Mary Elizabeth Winstead also does a good job playing a pretty formulaic character. However, she manages to sell the effects of radiation poisoning well, so the circumstances are difficult whilst the character is cookie-cutter.
Method of assasination
Another thing, albeit a small thing, I appreciate, is the method of Kate’s poisoning. It isn’t a pill slipped into a drink killing her off or anything like that it is much more dangerous—radiation poisoning from Polonium-204. I appreciate the deadliness of it and that it’s something new. Which for this film is rarer than finding a fifty-pound note.
I think it works for the setting as well. As Japan has a bad history with atomic bombing and stuff like that, I guess I like the irony.
Another thing I appreciate is that the film got the symptoms of acute radiation poisoning correct, from losing teeth to excessive bleeding. It got it right. I like the fact that Kate is not infallible to this, and she gets weaker and weaker throughout the film, and whilst she is highly trained, she gets a bit less successful thanks to the radiation coursing throughout the body. I appreciate that the assassin in this story looks like utter trash throughout the movie its sets the standards right- although radiation poisoning is a bit drastic.
Plot problem!
However, as much as I love the method. It exposes a huge plot hole with the film.
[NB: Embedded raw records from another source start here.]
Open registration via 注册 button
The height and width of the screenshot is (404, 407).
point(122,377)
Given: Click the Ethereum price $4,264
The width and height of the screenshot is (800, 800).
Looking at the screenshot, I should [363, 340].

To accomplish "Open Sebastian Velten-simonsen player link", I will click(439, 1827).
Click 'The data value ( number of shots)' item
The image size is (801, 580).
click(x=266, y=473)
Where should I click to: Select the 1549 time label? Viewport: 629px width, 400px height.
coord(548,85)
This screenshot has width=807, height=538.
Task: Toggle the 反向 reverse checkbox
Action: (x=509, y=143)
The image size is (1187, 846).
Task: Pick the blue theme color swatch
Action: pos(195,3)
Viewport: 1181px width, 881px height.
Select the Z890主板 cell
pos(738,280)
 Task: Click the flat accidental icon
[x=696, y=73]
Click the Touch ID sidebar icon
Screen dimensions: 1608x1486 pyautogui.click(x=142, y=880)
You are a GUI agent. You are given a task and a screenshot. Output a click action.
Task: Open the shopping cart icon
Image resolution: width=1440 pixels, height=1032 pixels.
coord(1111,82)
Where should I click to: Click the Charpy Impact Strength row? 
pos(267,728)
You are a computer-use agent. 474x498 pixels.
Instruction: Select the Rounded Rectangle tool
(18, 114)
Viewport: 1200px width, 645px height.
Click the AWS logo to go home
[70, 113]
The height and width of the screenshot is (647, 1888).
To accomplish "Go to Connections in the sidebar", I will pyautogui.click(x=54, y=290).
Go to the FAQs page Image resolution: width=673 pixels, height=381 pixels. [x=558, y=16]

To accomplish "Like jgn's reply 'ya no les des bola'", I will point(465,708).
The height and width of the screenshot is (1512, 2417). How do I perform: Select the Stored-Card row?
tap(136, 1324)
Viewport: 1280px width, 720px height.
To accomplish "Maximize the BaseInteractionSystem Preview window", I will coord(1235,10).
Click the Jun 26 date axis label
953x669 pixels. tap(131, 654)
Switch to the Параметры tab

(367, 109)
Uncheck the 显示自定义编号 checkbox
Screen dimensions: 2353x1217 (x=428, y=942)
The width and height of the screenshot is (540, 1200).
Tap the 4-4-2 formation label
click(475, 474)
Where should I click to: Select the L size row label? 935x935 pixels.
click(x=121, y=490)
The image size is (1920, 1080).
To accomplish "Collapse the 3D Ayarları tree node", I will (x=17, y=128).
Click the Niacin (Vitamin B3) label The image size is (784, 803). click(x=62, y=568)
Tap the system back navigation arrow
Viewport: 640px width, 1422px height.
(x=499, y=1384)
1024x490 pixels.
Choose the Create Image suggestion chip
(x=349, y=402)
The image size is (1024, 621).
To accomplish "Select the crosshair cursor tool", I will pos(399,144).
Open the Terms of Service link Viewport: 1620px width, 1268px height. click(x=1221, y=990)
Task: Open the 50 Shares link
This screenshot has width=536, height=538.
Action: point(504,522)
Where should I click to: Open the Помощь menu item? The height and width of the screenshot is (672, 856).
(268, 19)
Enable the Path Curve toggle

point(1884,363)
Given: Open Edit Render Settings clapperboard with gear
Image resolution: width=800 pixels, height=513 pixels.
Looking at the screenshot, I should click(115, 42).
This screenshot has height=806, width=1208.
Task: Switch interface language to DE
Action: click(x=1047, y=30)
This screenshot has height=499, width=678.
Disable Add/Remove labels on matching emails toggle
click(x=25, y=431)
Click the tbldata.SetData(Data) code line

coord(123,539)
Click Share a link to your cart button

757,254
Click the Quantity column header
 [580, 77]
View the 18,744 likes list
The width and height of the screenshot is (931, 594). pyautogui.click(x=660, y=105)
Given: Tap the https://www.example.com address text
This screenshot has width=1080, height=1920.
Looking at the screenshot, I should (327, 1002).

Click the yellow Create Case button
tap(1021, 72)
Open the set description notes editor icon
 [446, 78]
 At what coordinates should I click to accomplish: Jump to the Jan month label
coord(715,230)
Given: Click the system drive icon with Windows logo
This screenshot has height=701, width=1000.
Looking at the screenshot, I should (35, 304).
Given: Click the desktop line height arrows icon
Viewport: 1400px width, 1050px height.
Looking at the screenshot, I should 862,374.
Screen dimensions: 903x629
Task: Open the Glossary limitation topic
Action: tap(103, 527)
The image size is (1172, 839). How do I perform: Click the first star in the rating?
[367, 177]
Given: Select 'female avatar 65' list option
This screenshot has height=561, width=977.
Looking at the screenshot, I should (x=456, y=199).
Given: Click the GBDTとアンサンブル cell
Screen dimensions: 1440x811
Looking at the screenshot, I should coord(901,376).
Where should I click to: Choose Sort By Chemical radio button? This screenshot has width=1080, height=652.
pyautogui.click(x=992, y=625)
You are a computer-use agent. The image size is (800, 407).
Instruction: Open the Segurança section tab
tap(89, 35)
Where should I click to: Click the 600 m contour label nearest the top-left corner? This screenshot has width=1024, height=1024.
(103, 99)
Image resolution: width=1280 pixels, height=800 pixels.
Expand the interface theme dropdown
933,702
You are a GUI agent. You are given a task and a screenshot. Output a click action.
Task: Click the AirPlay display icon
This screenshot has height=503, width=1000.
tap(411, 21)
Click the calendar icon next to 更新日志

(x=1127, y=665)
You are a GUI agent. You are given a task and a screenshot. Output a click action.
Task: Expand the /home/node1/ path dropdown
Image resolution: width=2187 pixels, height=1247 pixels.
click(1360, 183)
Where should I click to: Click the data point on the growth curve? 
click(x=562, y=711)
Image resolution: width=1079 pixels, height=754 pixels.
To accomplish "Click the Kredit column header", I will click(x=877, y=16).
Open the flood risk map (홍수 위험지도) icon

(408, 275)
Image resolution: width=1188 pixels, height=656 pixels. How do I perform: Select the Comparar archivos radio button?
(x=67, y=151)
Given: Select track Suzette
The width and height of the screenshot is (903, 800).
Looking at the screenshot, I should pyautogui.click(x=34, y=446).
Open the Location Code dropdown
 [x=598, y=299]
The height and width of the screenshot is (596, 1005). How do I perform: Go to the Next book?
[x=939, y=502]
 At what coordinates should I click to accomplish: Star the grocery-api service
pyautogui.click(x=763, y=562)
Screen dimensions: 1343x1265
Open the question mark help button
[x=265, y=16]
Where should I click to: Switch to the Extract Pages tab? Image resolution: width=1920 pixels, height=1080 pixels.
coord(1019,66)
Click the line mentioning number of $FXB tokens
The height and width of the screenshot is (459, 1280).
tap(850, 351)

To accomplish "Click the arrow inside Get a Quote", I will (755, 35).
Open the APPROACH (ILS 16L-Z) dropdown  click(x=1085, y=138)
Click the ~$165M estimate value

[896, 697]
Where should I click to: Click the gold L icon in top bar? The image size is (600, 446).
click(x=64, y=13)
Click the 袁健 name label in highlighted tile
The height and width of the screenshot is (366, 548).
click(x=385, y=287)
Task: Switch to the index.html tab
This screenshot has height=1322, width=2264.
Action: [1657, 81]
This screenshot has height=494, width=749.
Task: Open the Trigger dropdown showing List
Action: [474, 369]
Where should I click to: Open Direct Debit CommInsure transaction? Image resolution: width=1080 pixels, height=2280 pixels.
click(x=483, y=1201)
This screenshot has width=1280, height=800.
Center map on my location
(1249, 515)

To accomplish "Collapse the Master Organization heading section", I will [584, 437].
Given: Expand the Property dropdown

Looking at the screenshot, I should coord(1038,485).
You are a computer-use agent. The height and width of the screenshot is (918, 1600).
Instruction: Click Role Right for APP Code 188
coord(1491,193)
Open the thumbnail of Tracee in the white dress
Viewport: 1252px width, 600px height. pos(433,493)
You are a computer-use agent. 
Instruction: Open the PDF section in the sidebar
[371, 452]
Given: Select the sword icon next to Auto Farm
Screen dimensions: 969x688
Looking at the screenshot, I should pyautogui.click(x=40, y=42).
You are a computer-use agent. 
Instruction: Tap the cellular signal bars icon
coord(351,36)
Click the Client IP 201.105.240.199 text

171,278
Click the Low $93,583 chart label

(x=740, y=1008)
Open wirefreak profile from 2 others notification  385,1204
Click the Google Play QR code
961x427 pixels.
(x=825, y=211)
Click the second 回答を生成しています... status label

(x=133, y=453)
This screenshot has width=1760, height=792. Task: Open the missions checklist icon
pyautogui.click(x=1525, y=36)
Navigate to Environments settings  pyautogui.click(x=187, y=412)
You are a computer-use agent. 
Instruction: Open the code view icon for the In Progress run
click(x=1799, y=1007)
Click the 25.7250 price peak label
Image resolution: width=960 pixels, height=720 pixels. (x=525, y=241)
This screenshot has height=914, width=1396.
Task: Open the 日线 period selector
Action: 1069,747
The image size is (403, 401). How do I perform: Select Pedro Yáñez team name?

I double-checked CDC guidelines (so my google search history is going to look proper dodgy), and they state
‘People who are internally contaminated can expose people near them to radiation from the radioactive material inside their bodies.’
So Kate would’ve never been outside the hospital (don’t get me wrong, the guards do look for her and stuff, but it’s quickly forgotten about). And because she would expose thousands of people literally to radiation poisoning, there would be posters, cops, and everyone would be on high alert, so she shouldn’t have been able to move about the city.
Also, within two minutes of being around her, people would get ill. Considering she spends a lot of time with the target’s daughter, she should get sick, and she doesn’t. It’s something I remembered at the start of the movie, and now I’m reminded of it. I can’t shake it, especially as she’s bleeding and touches clothes, medicine packs, and the kid even helps patch her up. Maybe I’m being too harsh and overthinking the whole radiation thing, but it’s a plot problem to my knowledge that bugs me.
Style
Now I will be fair the director did a good job injecting some much-needed style into this movie. With neon lights used throughout and fluid fighting with katanas and dynamic camera action with tracking shots and a kill filmed from above. There is minimal blood splattering, but one is memorable when they’re in the sushi restaurant, and blood spreads across a door.
The camera work is punch and fluid during the fight scenes and is like a slower golden circle. It reminds me of Atomic blonde. It injects some life and action in the film and, with the acting, stops it from being an entire cliched, slightly plot holed (if I got my fact right) mess!
Overall I’m giving the film two and a half stars. It’s predictable, and there’s a problem with the plot I can’t shake. However, the acting, style and character moments in the film stop it from being unwatchable. Still better than she’s all that, I guess!